Wednesday, March 25, 2020
Books: "Franchise" On McDonald's History In The Black Community
Franchise: The Golden Arches In Black America
By Marcia Chatelain
Liveright Publishing, a division of W.W. Norton & Company; hardcover; 28.95
Fast food is a staple of American life, and while it may appear to be something that everyone enjoys and depends on, it can mean something quite different to each community.
Marcia Chatelain, a professor of history and African American studies at Georgetown University, shows how it was a source of both power and despair for African Americans.
In the new book, Franchise: The Golden Arches In Black America, Chatelain shows how fast food became a battlefield on which the fight for racial justice, and how that was intertwined with the fate of black businesses. She takes us from the first McDonald's in San Bernardino, California, in the 1940s, to civil rights protests at franchises in the American South in the 1960s and the McDonald's on Florissant Avenue in Ferguson in the summer of 2014.
On the one hand, fast food is blamed rightly for the rise in the rates of obesity and diabetes among black Americans, and a symbol of capitalism's disastrous effects on our nation's most vulnerable citizens.
Fast-food companies were also a source of economic opportunity and political power. After Martin Luther King's assassination in 1968, many activists turned to entrepreneurship as a means to achieve equlality.
Civil rights leaders, fast-food companies, black capitalists, celebrities, and federal bureaucrats began an unlikely collaboration, in the belief that the franchising of these establishments by black citizens in their own neighborhoods could improve the quality of black life.
Black franchise pioneers were equipped with federal loans and utterly committed to the urban centers in which they would open their stores, and they achieved remarkable success. By the late 2000s, black-franchised McDonald's restaurants reported total sales exceeding $2 billion.

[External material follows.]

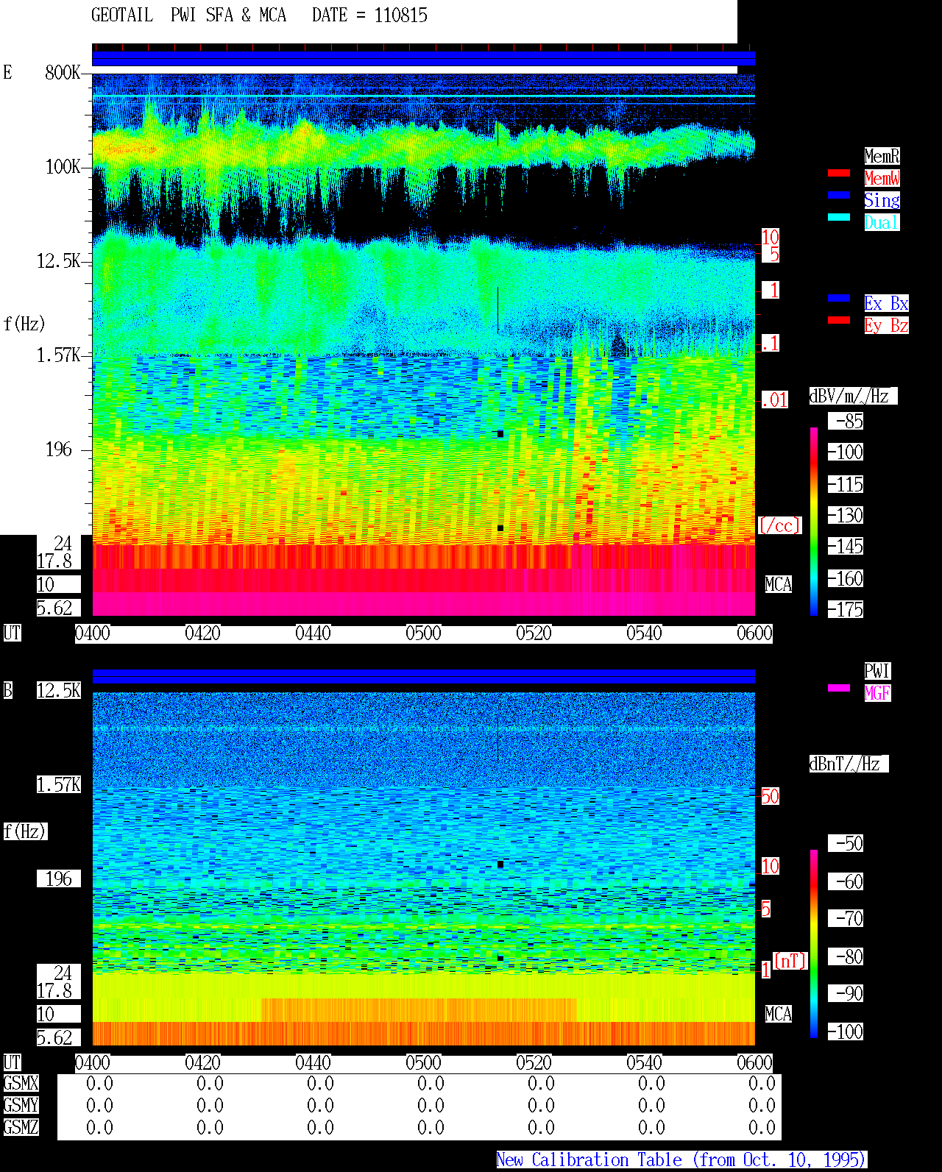The image size is (942, 1172).
Task: Click the [nT] magnetic field axis label
Action: pos(790,961)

At the same time, a parallel story emerged as well. Wealth was being extracted from black communities, which were being ravaged by fast-food diets, and the minimum wage jobs these places offered came with little hope for advancement.
In this excerpt, Chatelain writes of fast food's deep impact on the country: "The United States is the birthplace of some of the world's most successful fast-food brands, as well as the home of its most enthusiastic eaters. On any given day, an estimated one-third of all American adults is eating something at a fast-food restaurant. Millions of people start their mornings with paper-wrapped English muffin breakfast sandwiches, order burritos hastily secured in foil for lunch, and end their evenings with extravalue dinners consumed in cars. People of all ages and backgrounds enjoy fast food, but it does not mean the same thing to all people. For African Americans, the history of the development of the fast-food industry and its presence in their communities reveals the complicated ways that race is lived in America. Racism constrains choices and limits opportunities, from how much you earn to how much you live. Race also informs where you can sit comfortably and what foods are available to you. Even after segregation was legally dissolved by the Civil Rights Act of 1964, African Americans were still left with a low ceiling hovering over their social and economic mobility. The restrictions that emerge because of race and class would place African Americans in a close relationship with an industry built on the idea that food could be delivered cheaply, uniformly, and without consideration of a person's social station. Fast food is a prism for understanding race, shifts in the movement for civil rights, the dissemination of black culture, and racial capitalism - the deep connections between the development of modern capitalism and racist subjugation and oppression - since the 1960s. Before fast food became a quotidian fixture of American life in shopping malls, schools, airports, and rest stops, it was an object of curiosity, fascination, and even hope for many black communities.
Today, fast-food restaurants are hyperconcentrated in the places that are the poorest and most racially segregated. Due to its saturation in black America, fast food is often identified as the culprit among the research on high rates of obesity, diabetes, and hypertension among blacks. Since the early 2000s, studies have focused on the relationship between access to healthy foods and the nutrition color line. Researchers have warned that a black child born in the year 2000 has a 53% chance of developing type 2 diabetes; the likelihood of a white child developing the potentially fatal disease is less than 30%. In 2015, nearly 75% of African-American adults and 33% of black adolescents were considered overweight or obese. Blacks were 1.4 times more likely than their white counterparts to be obese. Economic inequality exacerbates health inequality, and poor and working-class black families often lack access to quality preventative health care. In the year that Ferguson entered the national consciousness, the average white family had the equivalent of one month's income in liquid savings, while a black family could rely on only five days of pay."